I was obese all of my life. I've spent more time reacting to myself than I have to others. I remember playing the roles others assigned to me all of my life out of self-consciousness. In elementary school, others told me I was funny, so I became the brazen comedian. People lacking a keen eye would never have guessed how much I was hurt by myself, by who I was, and by how I knew others perceived me. I shifted along becoming the next outspoken version of myself and then the next outspoken version of myself. I never took a step forward. I know it's such a cliche to say this, but I always felt as though I was the wallflower at a masquerade ball, mingling among those who seemed so much more self-assured than myself. I quickly rose to the challenge and became the a farce of that self-confident person. People reacted strongly to me on both sides. I was always either loved or hated. I always loved or hated myself, and I was never complacent. I felt that in order to not be ashamed of my body and how big I was compared to everyone else, I had to act the part.
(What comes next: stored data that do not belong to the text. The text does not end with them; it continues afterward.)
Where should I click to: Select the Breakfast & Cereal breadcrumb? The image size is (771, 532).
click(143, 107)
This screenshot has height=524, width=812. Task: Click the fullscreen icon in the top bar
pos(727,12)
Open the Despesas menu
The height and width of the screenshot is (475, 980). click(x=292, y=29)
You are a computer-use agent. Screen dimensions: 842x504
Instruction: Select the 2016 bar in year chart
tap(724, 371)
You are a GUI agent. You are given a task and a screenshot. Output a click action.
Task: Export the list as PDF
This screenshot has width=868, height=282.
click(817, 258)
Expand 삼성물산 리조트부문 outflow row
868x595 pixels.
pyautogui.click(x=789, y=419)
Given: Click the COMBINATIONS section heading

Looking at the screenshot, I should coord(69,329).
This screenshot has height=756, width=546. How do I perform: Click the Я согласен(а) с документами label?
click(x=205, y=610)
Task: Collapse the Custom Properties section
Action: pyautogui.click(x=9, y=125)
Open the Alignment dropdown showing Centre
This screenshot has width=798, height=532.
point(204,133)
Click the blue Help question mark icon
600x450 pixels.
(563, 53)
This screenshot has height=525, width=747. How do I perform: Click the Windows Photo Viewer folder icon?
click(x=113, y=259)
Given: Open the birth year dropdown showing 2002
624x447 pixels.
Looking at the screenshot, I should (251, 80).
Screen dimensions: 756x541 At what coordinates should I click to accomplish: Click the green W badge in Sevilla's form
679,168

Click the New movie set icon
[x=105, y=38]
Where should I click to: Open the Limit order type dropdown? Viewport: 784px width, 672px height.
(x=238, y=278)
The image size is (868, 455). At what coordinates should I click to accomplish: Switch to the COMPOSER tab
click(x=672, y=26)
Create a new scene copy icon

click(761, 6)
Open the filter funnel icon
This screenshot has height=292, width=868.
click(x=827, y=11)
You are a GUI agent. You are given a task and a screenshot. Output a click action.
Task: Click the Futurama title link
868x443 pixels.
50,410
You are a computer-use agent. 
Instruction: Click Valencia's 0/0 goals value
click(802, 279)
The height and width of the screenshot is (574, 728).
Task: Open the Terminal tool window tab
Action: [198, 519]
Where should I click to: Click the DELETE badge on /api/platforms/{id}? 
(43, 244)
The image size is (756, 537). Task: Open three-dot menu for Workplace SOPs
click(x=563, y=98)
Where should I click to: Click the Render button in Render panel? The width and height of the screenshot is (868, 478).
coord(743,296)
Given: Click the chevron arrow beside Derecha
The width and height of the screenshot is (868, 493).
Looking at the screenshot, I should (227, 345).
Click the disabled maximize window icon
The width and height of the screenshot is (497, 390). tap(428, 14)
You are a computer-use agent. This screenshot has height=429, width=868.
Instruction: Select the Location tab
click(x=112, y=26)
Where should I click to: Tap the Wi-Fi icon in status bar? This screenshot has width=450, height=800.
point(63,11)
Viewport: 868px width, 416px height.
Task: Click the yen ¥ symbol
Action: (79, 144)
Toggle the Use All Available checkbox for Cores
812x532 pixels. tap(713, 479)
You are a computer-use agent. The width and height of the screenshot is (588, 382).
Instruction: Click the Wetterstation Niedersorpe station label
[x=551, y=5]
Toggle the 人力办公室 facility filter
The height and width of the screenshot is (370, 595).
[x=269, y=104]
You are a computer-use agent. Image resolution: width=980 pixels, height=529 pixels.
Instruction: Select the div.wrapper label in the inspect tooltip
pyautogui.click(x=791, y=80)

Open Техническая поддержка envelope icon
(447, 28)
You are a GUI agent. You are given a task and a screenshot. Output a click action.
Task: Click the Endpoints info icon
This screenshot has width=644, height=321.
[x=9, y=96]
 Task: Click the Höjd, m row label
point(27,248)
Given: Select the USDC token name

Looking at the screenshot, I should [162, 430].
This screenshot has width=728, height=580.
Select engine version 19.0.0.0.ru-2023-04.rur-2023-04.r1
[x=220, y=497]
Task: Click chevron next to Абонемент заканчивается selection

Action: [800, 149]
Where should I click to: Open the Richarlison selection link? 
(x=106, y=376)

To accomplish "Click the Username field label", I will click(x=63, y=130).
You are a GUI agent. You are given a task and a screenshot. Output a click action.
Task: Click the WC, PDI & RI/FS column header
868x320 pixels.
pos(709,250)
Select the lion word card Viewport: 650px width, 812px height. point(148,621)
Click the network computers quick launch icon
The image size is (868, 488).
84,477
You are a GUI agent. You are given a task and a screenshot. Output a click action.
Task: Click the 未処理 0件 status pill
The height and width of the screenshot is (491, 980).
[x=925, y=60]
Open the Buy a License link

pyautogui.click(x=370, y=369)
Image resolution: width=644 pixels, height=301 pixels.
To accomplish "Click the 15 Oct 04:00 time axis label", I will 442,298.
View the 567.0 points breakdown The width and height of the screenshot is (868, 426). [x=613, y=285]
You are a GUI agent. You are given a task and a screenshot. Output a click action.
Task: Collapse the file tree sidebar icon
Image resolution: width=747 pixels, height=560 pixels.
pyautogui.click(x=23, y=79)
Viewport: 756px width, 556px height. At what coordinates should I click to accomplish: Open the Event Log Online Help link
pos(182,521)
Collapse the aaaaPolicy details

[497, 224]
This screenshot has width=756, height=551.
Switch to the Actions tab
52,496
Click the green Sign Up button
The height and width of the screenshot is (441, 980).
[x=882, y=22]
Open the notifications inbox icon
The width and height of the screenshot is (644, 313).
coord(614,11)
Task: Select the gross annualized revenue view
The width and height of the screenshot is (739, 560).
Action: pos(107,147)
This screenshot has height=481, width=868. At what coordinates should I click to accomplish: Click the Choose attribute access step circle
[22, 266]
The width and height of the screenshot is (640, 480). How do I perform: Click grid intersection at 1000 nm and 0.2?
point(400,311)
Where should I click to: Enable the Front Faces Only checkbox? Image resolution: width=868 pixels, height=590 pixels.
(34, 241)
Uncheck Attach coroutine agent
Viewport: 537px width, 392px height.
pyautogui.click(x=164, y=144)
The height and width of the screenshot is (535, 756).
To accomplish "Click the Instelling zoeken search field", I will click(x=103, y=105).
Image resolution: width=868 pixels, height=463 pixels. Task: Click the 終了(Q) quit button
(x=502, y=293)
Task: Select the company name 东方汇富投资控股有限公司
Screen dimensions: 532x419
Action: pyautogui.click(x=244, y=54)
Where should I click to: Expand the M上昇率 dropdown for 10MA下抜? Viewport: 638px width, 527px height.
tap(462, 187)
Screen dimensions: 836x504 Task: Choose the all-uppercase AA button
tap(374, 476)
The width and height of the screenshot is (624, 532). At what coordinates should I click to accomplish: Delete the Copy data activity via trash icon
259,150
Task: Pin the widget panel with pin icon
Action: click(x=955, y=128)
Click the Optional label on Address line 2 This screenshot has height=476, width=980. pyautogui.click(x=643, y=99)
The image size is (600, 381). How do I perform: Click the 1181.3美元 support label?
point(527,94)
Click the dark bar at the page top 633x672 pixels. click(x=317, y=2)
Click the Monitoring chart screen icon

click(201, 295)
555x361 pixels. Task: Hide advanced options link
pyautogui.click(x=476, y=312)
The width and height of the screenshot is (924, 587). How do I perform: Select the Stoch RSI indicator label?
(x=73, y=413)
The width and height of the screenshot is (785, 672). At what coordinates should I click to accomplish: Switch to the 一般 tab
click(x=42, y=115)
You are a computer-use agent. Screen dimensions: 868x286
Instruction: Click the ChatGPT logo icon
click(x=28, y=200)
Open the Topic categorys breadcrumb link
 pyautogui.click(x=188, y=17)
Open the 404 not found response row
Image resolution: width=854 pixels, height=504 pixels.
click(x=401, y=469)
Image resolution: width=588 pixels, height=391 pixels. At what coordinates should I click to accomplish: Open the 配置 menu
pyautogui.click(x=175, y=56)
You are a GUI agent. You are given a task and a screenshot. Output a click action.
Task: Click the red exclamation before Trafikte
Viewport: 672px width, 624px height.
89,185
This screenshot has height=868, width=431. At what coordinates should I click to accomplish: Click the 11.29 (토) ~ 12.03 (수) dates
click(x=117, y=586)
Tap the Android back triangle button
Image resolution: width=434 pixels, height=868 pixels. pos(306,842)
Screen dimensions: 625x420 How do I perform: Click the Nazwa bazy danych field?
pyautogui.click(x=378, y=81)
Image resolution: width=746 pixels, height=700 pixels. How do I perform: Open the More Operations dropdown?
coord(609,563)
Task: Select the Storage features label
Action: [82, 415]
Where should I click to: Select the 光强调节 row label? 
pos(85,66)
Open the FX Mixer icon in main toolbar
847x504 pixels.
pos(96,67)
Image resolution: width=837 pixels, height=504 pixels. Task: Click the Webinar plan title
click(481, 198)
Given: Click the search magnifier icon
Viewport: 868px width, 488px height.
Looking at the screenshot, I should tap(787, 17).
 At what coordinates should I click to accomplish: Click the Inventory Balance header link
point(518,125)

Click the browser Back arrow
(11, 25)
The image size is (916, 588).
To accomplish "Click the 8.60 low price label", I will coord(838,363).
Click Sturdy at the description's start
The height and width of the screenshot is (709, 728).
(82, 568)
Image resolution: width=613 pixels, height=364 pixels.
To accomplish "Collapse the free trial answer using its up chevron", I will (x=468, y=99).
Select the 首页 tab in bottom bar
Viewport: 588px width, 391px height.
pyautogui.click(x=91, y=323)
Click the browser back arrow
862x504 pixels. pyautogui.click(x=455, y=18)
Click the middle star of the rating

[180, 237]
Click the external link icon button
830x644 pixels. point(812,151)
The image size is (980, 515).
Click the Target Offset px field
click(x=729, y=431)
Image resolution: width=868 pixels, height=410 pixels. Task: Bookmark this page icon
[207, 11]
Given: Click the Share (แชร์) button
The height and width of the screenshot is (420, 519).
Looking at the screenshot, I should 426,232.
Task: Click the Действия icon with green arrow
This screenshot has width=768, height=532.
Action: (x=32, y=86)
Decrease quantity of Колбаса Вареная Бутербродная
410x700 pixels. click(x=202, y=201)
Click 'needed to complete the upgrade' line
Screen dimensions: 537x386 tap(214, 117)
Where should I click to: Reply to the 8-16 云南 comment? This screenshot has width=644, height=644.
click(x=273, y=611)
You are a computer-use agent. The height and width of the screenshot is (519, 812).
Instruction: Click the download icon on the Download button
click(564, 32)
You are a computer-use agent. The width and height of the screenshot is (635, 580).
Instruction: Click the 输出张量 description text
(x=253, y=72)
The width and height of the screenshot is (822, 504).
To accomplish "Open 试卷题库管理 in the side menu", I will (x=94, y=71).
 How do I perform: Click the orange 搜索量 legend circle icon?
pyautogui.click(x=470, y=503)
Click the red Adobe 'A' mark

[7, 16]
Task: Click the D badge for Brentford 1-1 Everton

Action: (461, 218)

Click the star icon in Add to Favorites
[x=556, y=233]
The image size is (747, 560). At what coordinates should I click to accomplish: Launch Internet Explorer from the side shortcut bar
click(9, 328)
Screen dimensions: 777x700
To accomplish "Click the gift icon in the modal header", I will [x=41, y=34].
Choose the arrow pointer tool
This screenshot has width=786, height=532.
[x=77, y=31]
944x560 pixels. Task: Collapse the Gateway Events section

I was self-delusional. I used my weight as an excuse to not face who I was inside. I used my poor self-image to create an image for myself that hid how I felt. I remember a friend once telling me, "You're big but you don't let it get to you. I wish I had that kind of confidence."
At the time, I wished so too.
Now that I'm a little over half of my previous body weight, I've felt this internal pressure slip away. I I'm working on becoming the person I want to be with intentions of moving forward rather than sideways. I'm still naturally self-conscious, but I can say now with confidence that it manifests as a productive and healthy curiosity rather than a self-loathing reaction to the roles I fit into as a child. I don't settle. I don't reside in a state of complacency. Now that I realize how I used my weight against myself emotionally, I'm in the process of regaining what is rightfully mine: the peace of mind that comes with knowing that you're doing the best you can with the best you've got. Now I'm comfortable with letting myself evolve and not resisting the flow of my experiences.
I am a life long fat girl turned thin person and was always painfully shy because I was so self-conscious. Yes, it did change me quite a bit and I am more outgoing now. I can have conversations without worrying about if the person is looking at my chin fat and wanting the floor to swallow me. I feel more CONFIDENT but being fat my whole life scarred my brain as much as it did my body. I don't know if I'll ever get over being nervous and self-conscious when I talk to people, I just know that it's gotten better. I'm still new at this, maybe with time that will fade away too.
I know that going from skinny to obese has made me more shy.
I feel more confident and more attractive now that I have lost weight. It has definitely improved my marriage because typically I was so shy about my body that it was hard for me to feel attractive. My husband has always found me attractive no matter what (which is why I married him
) but that still didn't change my perception of myself. I am more willing to socialize with others when I lose weight and I feel like a different person.